Hajto wprost o Lewandowskim. "Jest wybitny, ale to nie znaczy, że nie może usiąść na ławce"
W pierwszym wydaniu magazynu "Cafe Futbol" po zimowej przerwie, eksperci w studiu Polsatu Sport dyskutowali o reprezentacji Polski, którą w marcu czeka walka o awans na Euro 2024 w meczach barażowych. Zdaniem Tomasza Hajty w drużynie selekcjonera Michała Probierza nikt nie powinien mieć miejsca w składzie za nazwisko i zasługi.
Uczestnik mistrzostw świata w 2002 roku mówił o tym na przykładzie największej gwiazdy Biało-Czerwonych, Roberta Lewandowskiego. - To niesamowity, wybitny piłkarz, który przez dwanaście lat grał na najwyższym światowym poziomie. Ale to nie znaczy, że nie może usiąść na ławce rezerwowych, kiedy jest słabszy. Jest w słabszej dyspozycji, wystawiam kogoś innego. Panowie, liczy się dobro narodowe - podkreślił.
ZOBACZ TAKŻE: Demolka w hicie La Liga! Girona bez szans w starciu z Realem
Wcześniej w czasie dyskusji Hajto posłużył się również przykładem Wojciecha Szczęsnego. W opinii byłego gracza m.in. Schalke Gelsenkirchen i Southampton, po wyjazdowej porażce Polaków z Mołdawią 2:3 z czerwcu ubiegłego roku, bramki naszej drużyny narodowej w kolejnym spotkaniu powinien bronić ktoś inny, kto miałby "wolną głowę i w danym momencie więcej szczęścia".
- Jeżeli Szczęsny gra słabo z Mołdawią, przy trzech bramkach popełnia karygodne błędy, to w następnym meczu wystawiam Bułkę, bo mamy takie możliwości. Jeżeli Robert jest w słabszej formie fizycznej i nie strzela goli, daję szansę komuś innemu - dodał potem.

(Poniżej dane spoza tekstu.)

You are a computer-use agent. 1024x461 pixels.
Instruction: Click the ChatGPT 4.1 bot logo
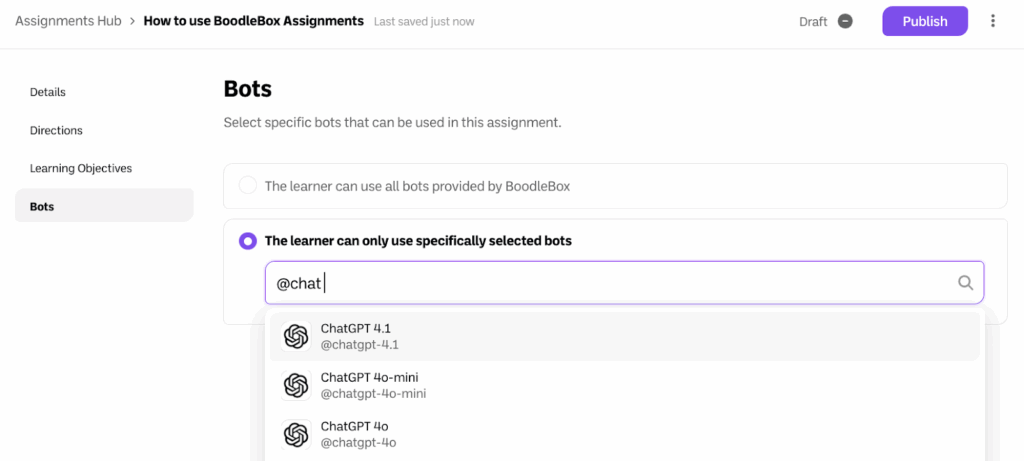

- Dziś polskiej federacji i polskiemu kibicowi potrzebne jest to, żeby pojechać na Euro do Niemiec. Idę po to Euro po trupach, a nie klepiąc się po plecach z Lewandowskim, bo ja jestem fajny trener. Jeżeli w dzisiejszych czasach chcesz osiągnąć w piłce sukces, podejmujesz czasami mega brutalne decyzje, albo po prostu w tej piłce cię nie ma. Co z tego, że masz dobrą relację z piłkarzem, jak za chwilę nie masz pracy jako selekcjoner. Sorry, tak wygląda piłka - uzasadnił swoje podejście ekspert "Cafe Futbol".